Premier film et coup de maître : ancien comédien de la troupe du TNP, Xavier Legrand signe avec Jusqu’à la garde un thriller sur les violences conjugales, aussi impressionnant dans son écriture cinématographique que précis dans sa mécanique psychologique.

Commençons par la fin : vous osez aller au-delà d’un simple film social sur les violences conjugales, touchant au thriller à l’américaine dans la dernière scène du film, ce qui est assez rare dans le cinéma français…

Xavier Legrand : « Oui, l’idée du thriller m’est venue très tôt. La question des violences conjugales est très actuelle, très sociale et souvent abordée du point de vue des faits divers. Je voulais vraiment pouvoir toucher tous les publics et la faire entrer dans un genre de cinéma à part entière, mais sans pour autant utiliser les clichés du thriller. J’ai choisi par exemple de ne pas utiliser de musique. On a fait en revanche un gros travail sur les sons du quotidien qui reviennent parfois jusqu’à en être angoissants : le moteur de la voiture, la ceinture de sécurité, des sons réels qui sont autant d’ingrédients de tension. Pour préparer le film, j’ai fait un très gros travail de documentation, j’ai rencontré des victimes comme des groupes de parole d’hommes violents, mais je voulais ensuite digérer ce travail dans un vrai film de fiction. Or les violences conjugales conduisent réellement à des situations extrêmes comme celle qu’on voit à la fin du film. Le genre du thriller me semblait donc pertinent pour traduire cette terreur. Le pari, c’était de le faire surgir de la réalité, sans avoir besoin d’effets inutiles. Même si ça aboutit effectivement à une quasi-scène de film d’horreur, parce que c’est le cas.

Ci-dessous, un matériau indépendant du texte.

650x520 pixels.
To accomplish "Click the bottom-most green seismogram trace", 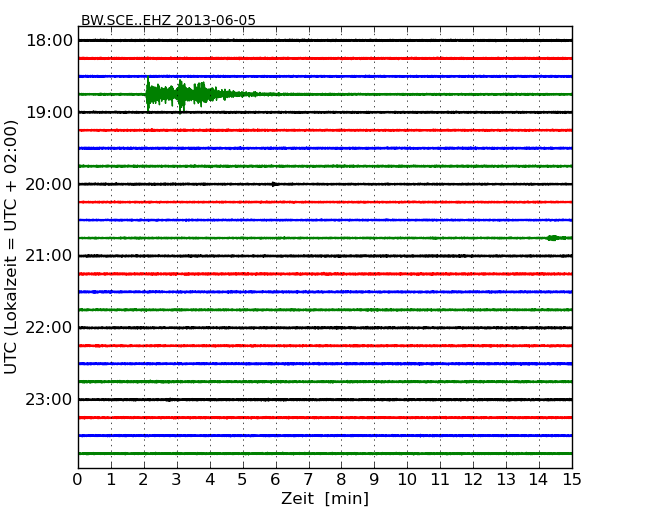I will click(x=325, y=453).
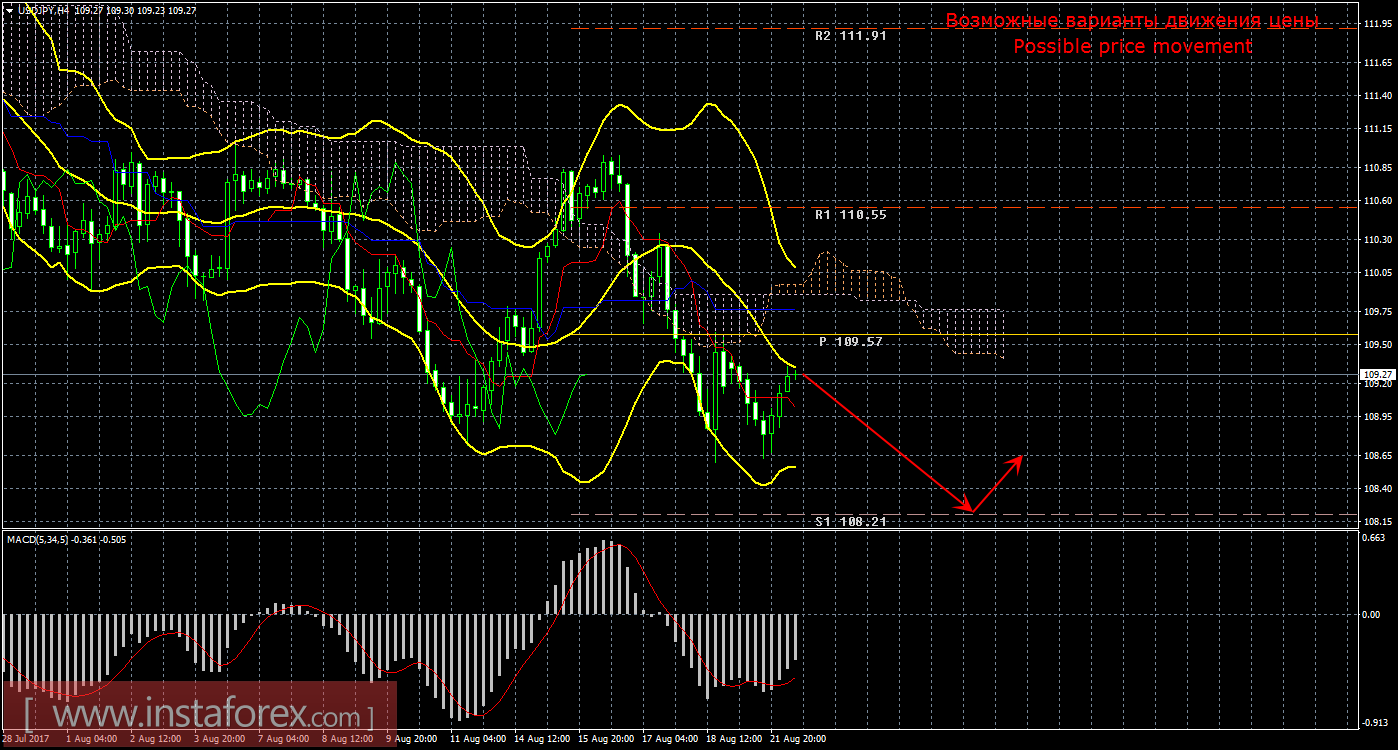This screenshot has width=1398, height=750.
Task: Click the 21 Aug 20:00 time axis label
Action: point(799,739)
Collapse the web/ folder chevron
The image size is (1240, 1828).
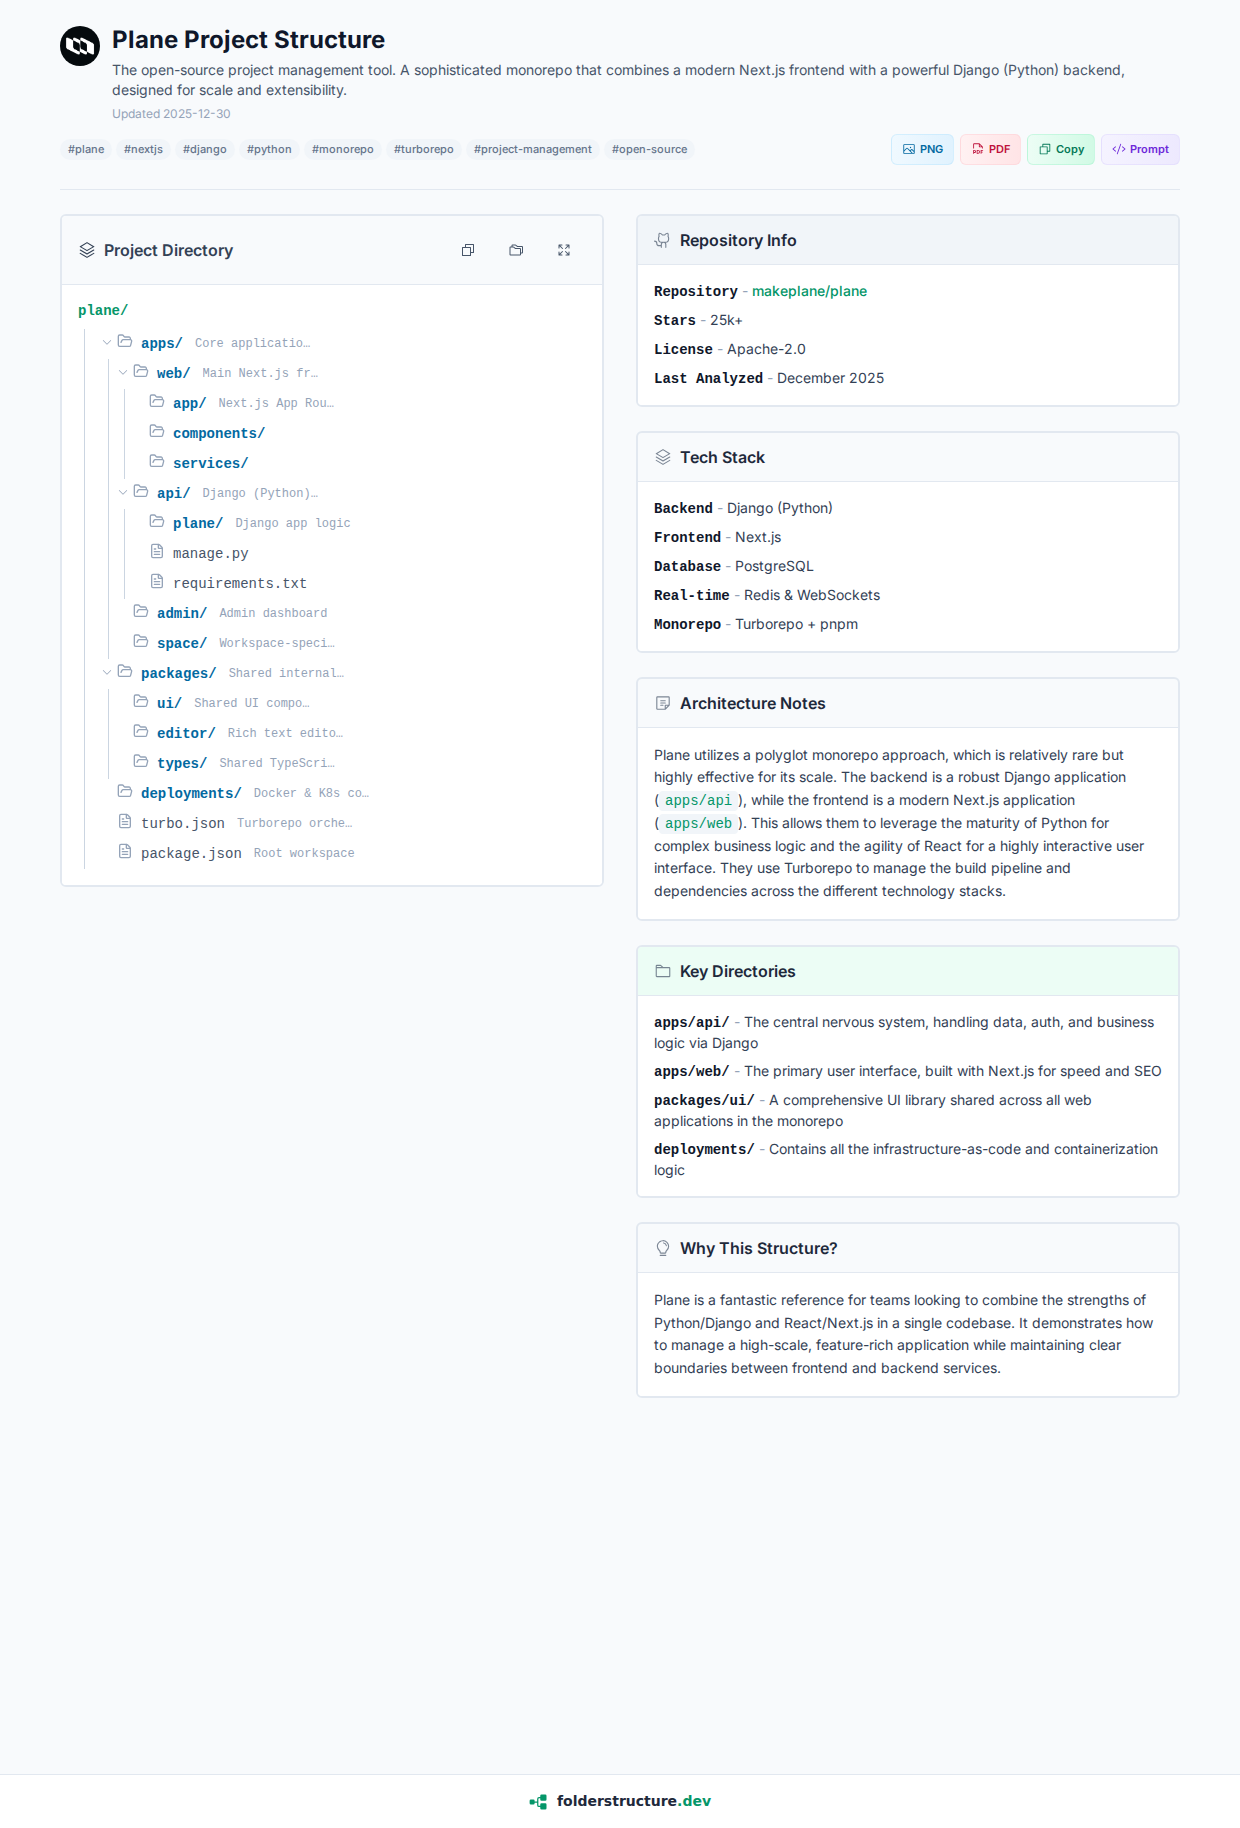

« Le pari, c’était de faire surgir le thriller de la réalité, sans avoir besoin d’effets inutiles. »

Xavier legrand

Être comédien vous a-t-aidé à transmettre cette tension dans la direction d’acteurs ?

Oui, c’était le plus important pour moi, que cette tension soit palpable tout du long. C’est là que mon expérience de comédien m’a beaucoup aidé effectivement. Il y a des réalisateurs qui ont peur des acteurs et qui leur imposent leur vision sans vraiment dialoguer. Pour ces situations-là, j’avais besoin d’être en complicité. C’était très important de parler le même vocabulaire qu’eux même si Léa et Denis ne fonctionnent pas de la même façon. Léa Drucker est très concentrée et n’a besoin que de bornes de temps à autre. Denis Ménochet avait plus besoin de comprendre psychologiquement les motivations de son personnage, ce qui est naturel : son personnage est plus dur à assumer pour un comédien. Le fait d’avoir fait déjà le court-métrage ensemble (Avant que de tout perdre, 2013, ndlr) permettait aussi d’être plus à l’aise. Mais dès que je disais “coupez!”, je venais refaire la scène avec eux en précisant les choses. On ne peut pas se contenter d’être un spectateur surplombant pour diriger un thriller, en tout cas pas moi.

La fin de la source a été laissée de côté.